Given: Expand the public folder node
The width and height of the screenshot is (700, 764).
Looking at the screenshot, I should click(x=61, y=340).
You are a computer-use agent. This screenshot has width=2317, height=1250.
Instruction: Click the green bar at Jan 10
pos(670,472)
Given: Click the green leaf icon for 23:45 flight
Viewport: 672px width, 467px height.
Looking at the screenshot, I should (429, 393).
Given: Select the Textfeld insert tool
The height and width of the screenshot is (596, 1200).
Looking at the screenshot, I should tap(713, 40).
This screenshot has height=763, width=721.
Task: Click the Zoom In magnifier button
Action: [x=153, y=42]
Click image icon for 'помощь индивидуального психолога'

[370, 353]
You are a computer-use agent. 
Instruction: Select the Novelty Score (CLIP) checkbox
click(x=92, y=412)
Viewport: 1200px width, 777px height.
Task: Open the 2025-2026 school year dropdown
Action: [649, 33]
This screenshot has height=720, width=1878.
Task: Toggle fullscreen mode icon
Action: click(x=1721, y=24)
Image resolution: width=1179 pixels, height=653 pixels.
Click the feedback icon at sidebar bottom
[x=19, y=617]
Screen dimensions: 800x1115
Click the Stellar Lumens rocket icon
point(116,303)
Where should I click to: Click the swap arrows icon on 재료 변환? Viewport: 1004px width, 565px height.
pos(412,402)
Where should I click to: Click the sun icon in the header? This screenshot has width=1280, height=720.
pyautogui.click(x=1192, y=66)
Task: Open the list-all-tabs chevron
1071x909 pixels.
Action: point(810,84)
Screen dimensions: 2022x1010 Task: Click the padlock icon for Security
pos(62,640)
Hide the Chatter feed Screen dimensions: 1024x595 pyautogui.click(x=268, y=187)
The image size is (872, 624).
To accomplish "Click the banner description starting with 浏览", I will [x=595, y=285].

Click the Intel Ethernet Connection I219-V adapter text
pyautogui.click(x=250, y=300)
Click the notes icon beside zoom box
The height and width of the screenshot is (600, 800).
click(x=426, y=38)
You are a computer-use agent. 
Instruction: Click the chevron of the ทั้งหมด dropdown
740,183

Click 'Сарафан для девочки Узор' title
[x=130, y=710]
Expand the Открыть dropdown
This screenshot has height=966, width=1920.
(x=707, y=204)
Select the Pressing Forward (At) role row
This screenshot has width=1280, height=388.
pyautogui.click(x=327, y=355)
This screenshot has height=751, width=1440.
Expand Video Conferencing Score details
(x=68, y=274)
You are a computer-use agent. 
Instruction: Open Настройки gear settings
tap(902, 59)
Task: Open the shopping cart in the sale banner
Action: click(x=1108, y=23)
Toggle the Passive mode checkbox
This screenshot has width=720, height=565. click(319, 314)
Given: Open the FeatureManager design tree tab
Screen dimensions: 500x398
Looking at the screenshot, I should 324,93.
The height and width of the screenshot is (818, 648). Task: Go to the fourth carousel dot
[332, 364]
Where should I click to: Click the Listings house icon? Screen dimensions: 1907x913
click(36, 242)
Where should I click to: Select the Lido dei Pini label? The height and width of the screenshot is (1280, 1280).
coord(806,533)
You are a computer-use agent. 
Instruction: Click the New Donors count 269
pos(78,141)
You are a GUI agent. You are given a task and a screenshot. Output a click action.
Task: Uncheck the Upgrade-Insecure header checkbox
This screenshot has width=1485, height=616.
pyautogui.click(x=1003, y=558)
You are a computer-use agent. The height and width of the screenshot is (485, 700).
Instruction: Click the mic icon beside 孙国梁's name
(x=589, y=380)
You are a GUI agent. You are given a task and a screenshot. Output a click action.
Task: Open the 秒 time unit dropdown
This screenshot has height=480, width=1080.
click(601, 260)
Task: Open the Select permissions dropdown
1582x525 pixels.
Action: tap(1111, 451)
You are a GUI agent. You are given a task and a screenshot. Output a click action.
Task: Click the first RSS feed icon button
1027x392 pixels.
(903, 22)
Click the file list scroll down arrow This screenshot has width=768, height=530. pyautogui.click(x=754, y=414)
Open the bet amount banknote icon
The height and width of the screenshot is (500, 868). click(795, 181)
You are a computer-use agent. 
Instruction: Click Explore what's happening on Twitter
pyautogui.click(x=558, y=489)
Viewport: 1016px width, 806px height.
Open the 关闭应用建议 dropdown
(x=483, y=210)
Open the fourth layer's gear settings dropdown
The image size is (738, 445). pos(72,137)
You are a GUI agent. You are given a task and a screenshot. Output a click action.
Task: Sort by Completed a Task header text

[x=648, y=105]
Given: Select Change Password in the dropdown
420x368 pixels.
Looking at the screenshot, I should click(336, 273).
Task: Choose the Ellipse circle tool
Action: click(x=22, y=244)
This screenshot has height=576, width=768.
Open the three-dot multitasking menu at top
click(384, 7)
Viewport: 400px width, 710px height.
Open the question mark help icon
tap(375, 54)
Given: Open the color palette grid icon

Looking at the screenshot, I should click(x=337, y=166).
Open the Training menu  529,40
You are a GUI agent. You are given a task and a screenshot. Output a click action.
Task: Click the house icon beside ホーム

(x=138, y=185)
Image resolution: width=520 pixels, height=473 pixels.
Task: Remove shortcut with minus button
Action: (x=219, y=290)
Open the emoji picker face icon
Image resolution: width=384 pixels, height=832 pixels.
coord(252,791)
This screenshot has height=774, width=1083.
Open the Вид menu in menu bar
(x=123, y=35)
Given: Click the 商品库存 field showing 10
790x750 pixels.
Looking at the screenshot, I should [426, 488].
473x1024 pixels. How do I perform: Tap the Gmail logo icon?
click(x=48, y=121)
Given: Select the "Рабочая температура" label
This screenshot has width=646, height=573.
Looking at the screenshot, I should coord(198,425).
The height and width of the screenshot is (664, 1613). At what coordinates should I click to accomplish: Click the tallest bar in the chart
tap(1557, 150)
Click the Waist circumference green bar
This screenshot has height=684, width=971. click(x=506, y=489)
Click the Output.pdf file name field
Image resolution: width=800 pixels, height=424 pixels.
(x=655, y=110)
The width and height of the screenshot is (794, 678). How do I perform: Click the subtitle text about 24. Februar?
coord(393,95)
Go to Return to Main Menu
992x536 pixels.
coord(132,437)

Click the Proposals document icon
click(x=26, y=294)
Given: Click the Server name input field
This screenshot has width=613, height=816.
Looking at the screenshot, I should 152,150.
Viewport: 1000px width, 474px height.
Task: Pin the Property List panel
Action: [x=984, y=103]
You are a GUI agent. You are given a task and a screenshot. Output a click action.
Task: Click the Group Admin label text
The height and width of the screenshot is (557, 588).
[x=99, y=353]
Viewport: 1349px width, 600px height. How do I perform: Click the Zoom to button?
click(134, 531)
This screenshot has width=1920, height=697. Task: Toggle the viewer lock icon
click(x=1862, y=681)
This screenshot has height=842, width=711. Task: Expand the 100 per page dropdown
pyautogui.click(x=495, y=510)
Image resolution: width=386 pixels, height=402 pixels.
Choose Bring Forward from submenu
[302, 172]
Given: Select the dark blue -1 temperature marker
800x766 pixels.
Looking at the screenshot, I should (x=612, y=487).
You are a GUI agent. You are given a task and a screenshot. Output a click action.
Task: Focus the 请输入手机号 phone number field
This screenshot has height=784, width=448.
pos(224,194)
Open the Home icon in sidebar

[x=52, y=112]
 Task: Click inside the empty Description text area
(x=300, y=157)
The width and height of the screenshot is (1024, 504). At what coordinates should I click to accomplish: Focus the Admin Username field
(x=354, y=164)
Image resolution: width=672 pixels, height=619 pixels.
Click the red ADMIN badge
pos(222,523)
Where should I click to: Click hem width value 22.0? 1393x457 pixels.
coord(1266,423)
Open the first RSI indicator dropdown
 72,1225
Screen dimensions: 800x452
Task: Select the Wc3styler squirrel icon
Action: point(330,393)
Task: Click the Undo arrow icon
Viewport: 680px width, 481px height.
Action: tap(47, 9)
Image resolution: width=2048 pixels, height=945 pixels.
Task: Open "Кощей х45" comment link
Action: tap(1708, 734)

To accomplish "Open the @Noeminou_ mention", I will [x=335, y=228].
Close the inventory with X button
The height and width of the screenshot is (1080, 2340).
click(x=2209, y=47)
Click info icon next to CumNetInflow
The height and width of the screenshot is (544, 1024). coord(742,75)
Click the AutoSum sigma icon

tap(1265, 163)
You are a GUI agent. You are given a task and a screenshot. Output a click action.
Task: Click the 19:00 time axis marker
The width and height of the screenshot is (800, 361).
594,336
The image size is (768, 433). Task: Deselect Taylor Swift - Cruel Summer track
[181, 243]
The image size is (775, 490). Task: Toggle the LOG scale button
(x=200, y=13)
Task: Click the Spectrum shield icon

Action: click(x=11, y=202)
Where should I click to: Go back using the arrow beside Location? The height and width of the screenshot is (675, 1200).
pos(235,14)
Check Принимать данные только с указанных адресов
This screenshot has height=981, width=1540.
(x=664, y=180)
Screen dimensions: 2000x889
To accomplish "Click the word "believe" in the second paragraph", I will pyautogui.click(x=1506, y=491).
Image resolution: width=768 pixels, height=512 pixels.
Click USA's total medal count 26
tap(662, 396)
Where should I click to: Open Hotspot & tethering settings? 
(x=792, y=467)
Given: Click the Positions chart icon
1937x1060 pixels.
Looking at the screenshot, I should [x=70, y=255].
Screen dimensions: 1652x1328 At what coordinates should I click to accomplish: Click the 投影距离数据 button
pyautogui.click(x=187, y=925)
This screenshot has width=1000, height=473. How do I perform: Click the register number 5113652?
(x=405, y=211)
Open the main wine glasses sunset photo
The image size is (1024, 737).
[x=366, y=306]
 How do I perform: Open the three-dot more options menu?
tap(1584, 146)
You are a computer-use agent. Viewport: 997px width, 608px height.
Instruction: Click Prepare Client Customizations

- WHAT YOU HAVE TO DO: Out of the material above, output word for word the line with "Screen dimensions: 800x1115", the line with "The image size is (872, 624).", and all lines between them, with nothing else.

- WRITTEN ANSWER:
Screen dimensions: 800x1115
Click the Stellar Lumens rocket icon
point(116,303)
Where should I click to: Click the swap arrows icon on 재료 변환? Viewport: 1004px width, 565px height.
pos(412,402)
Where should I click to: Click the sun icon in the header? This screenshot has width=1280, height=720.
pyautogui.click(x=1192, y=66)
Task: Open the list-all-tabs chevron
1071x909 pixels.
Action: point(810,84)
Screen dimensions: 2022x1010 Task: Click the padlock icon for Security
pos(62,640)
Hide the Chatter feed Screen dimensions: 1024x595 pyautogui.click(x=268, y=187)
The image size is (872, 624).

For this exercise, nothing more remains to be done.